Condividi:
Nuovo episodio di violenza nel carcere di Asti, dove un detenuto si sarebbe reso protagonista dell’ennesima aggressione ai danni del personale di polizia penitenziaria, colpendo un ispettore e diversi agenti. A denunciare l’accaduto è il sindacato USPP, che chiede con forza l’immediato allontanamento dell’uomo dalla struttura.
Secondo quanto riferito dall’organizzazione sindacale, il detenuto non sarebbe nuovo a comportamenti violenti e, nel corso dell’episodio, avrebbe agito con particolare aggressività non solo contro gli operatori in divisa, ma anche nei confronti di un altro recluso. Una condotta che, sottolinea l’USPP, evidenzierebbe una pericolosità ritenuta ormai non più gestibile all’interno dell’istituto penitenziario.
Il sindacato ha espresso solidarietà e vicinanza agli agenti rimasti feriti, denunciando una situazione definita sempre più critica per la sicurezza del personale. «Non si tratta più di casi isolati – evidenzia l’USPP – ma di una vera e propria emergenza che riguarda l’ordine e la sicurezza del carcere astigiano».

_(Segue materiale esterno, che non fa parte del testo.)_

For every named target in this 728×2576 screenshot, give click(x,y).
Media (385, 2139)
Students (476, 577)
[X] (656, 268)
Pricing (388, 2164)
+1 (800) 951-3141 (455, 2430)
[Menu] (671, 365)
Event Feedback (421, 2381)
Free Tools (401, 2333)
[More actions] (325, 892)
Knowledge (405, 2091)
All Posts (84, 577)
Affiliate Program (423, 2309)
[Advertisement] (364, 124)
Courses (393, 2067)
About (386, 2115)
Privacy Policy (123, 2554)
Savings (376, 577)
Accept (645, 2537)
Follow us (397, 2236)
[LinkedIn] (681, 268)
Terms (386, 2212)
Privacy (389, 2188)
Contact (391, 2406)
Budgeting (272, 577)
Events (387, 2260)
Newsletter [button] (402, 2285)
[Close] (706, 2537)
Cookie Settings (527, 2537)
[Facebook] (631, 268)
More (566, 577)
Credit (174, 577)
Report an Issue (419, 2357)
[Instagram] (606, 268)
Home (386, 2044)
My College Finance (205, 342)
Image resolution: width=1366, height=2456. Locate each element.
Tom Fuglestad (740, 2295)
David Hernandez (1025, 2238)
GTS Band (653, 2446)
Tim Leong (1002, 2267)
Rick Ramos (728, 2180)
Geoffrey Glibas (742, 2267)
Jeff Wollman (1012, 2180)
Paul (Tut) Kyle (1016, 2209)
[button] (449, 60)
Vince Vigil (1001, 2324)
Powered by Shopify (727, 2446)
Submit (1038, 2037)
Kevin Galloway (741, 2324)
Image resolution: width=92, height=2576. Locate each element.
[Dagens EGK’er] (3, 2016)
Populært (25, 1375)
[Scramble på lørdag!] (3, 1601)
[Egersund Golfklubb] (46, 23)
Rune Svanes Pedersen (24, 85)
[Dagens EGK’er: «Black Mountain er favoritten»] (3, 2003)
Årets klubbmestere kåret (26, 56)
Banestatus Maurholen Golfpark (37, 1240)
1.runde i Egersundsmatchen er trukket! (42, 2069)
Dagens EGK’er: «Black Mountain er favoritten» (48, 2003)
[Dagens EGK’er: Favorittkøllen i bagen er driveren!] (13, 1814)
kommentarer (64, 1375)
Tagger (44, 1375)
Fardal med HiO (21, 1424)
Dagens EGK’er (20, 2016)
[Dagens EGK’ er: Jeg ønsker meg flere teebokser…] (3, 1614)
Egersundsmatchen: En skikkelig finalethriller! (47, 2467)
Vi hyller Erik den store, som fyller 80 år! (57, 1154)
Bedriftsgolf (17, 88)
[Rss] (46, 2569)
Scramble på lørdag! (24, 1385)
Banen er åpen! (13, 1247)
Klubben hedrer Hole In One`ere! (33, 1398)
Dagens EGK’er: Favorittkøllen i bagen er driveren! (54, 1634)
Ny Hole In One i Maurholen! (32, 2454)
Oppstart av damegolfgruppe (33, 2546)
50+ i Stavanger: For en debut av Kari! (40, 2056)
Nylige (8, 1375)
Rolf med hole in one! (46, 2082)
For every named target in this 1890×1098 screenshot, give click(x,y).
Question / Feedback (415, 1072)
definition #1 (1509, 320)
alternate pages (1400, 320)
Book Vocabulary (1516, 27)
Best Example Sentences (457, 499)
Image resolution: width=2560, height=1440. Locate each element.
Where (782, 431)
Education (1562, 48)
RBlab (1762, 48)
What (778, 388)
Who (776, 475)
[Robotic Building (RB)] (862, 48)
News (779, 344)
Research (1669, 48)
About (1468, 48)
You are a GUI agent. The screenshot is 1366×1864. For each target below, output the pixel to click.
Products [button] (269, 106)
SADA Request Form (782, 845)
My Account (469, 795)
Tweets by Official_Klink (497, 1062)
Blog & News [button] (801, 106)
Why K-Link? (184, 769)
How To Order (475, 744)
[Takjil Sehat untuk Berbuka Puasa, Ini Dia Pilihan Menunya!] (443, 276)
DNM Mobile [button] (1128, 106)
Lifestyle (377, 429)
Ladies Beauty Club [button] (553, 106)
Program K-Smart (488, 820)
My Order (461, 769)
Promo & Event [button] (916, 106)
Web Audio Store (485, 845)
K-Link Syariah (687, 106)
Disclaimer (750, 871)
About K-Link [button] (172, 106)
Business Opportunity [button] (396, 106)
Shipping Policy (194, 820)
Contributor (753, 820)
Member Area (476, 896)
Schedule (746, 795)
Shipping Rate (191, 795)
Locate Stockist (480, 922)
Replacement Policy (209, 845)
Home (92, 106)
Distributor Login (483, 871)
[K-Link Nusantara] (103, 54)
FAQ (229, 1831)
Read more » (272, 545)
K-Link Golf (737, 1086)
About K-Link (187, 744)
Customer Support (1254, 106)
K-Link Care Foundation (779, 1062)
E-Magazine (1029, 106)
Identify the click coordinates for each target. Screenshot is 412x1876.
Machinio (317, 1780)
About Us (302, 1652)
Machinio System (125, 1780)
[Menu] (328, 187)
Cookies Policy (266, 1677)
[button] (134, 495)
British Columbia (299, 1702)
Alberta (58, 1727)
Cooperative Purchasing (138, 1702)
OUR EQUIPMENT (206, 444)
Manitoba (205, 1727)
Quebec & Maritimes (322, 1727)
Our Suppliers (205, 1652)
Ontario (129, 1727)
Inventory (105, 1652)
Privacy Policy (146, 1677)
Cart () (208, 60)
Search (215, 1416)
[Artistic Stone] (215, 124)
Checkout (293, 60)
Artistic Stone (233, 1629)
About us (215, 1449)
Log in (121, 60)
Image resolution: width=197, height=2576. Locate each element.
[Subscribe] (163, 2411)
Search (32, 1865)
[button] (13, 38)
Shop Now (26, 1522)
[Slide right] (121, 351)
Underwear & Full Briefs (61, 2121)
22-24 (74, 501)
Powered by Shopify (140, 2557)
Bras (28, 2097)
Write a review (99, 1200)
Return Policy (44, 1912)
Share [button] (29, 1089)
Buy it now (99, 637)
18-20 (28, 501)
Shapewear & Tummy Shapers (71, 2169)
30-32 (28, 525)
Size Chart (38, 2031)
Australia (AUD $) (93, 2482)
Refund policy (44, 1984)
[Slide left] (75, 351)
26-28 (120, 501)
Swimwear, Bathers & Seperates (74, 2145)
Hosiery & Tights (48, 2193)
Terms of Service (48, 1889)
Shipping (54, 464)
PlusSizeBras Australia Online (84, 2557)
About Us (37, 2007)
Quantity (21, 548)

Alla luce dei fatti, l’organizzazione chiede agli uffici competenti di disporre con urgenza il trasferimento del detenuto in un altro istituto ritenuto più idoneo, per evitare il rischio di ulteriori episodi di violenza e possibili conseguenze più gravi. Contestualmente, viene sollecitata l’adozione di protocolli di sicurezza più stringenti per garantire condizioni di lavoro ritenute adeguate e tutelare l’incolumità degli operatori.